The inability for Canada to care for all of its sick and premature babies has caught the attention of renowned pediatrics professor Shoo Lee, who is studying the health outcomes of infants sent abroad, in addition to those who remain here, often under stretched staffing conditions.
“If you have insufficient resources in the province, what does that mean for those kept in the system?” Dr. Lee, director of the Canadian Neonatal Network, said from Edmonton. “Are they being admitted to the NICU only when they are very sick? Are they being pushed out too early to make room for others?”
Philippe Chessex, division head of neonatology for B.C. Women's Hospital & Health Centre, said every effort is made to avoid out-of-province transfers. Even sick babies who aren't sent to the U.S. can still face several moves while at home.
“We're transferring babies across the province, in all directions, to try to find an extra bed for the next potential birth or for any baby already born,” Dr. Chessex said in a telephone interview from Vancouver. “We now have babies who have been transferred up to six times after leaving here before reaching home.”

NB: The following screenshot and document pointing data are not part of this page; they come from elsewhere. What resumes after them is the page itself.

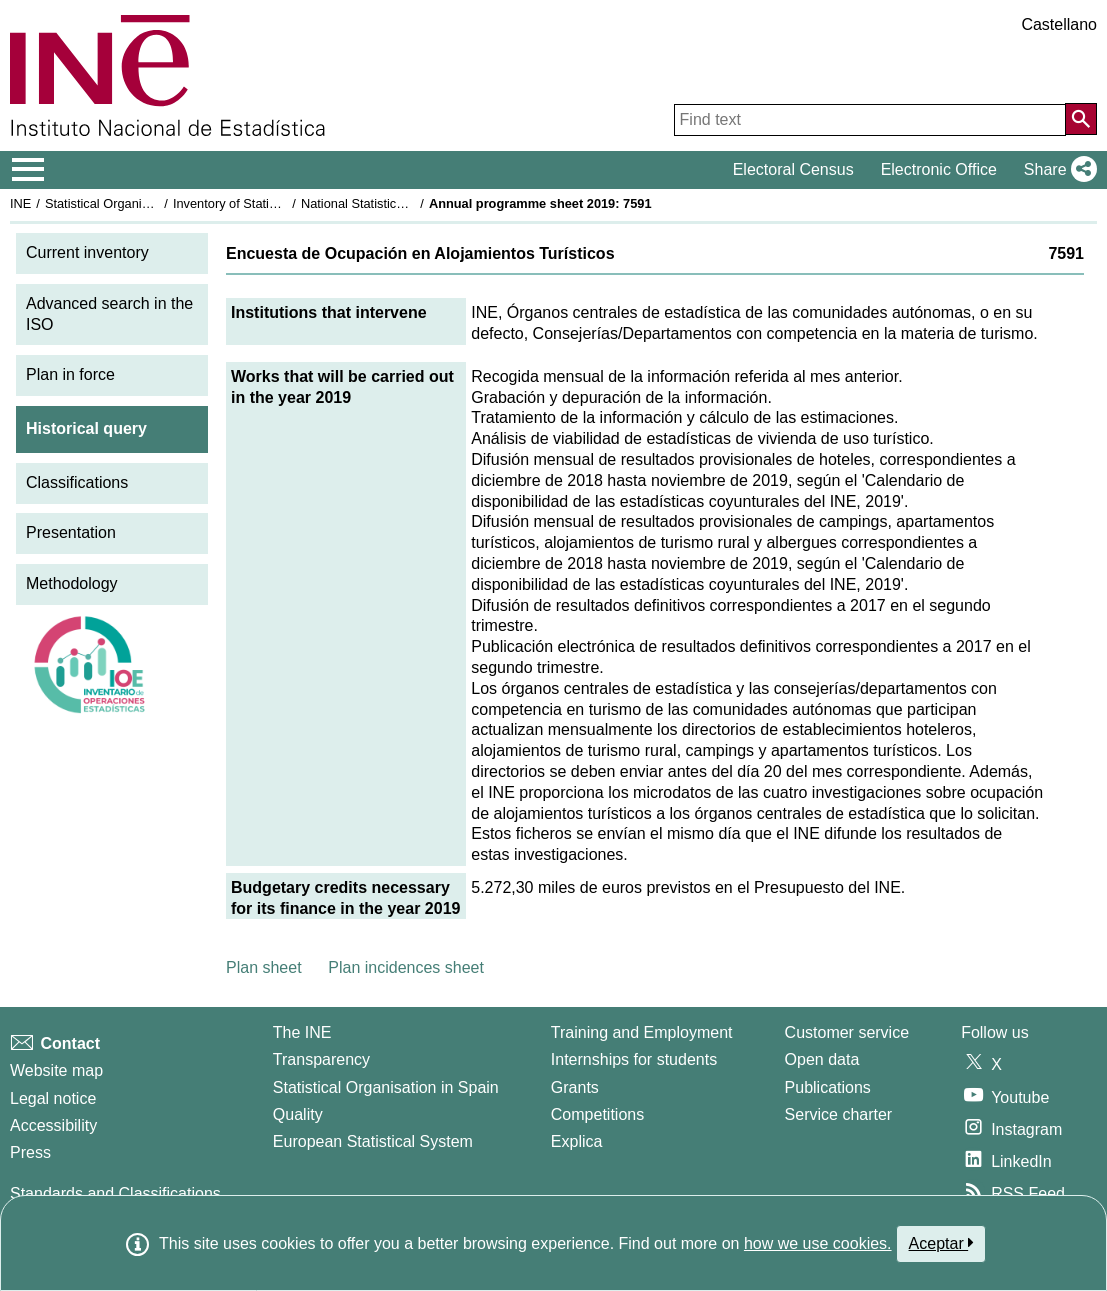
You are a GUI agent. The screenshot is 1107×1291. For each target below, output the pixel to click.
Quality (298, 1114)
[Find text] (870, 120)
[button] (1056, 170)
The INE (302, 1032)
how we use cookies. (818, 1243)
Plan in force (70, 374)
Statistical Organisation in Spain (135, 203)
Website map (56, 1070)
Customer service (847, 1032)
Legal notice (53, 1098)
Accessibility (53, 1125)
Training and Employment (642, 1032)
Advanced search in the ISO (109, 314)
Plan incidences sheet (406, 967)
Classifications (77, 482)
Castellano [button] (1059, 24)
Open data (822, 1059)
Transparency (321, 1059)
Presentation (71, 532)
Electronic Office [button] (939, 169)
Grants (575, 1087)
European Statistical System (373, 1141)
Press (30, 1152)
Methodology (72, 583)
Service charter (839, 1114)
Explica (577, 1141)
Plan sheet (264, 967)
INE (20, 203)
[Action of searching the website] (1081, 119)
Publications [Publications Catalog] (828, 1087)
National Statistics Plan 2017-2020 (399, 203)
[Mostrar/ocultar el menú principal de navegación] (28, 170)
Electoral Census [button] (793, 169)
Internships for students (634, 1059)
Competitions (597, 1114)
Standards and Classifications (115, 1193)
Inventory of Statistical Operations (268, 203)
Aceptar (941, 1243)
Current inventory (87, 252)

Part of what makes this happen isn't just that Canada has socialized health care. It is that, unlike a number of other countries with socialized health care, it prohibits doctors treating anyone outside of that system. Some of the problem is also that when you adopt socialized health care as a way of controlling costs--one way to control costs to reduce the amount of health care provided.
That might be a legitimate collective, social decision--but prohibiting health care outside of the socialized system is what takes you from a bad collective decision to something that smacks of totalitarianism--the grave fear that someone, somewhere, might be able to buy better health care because they have more money.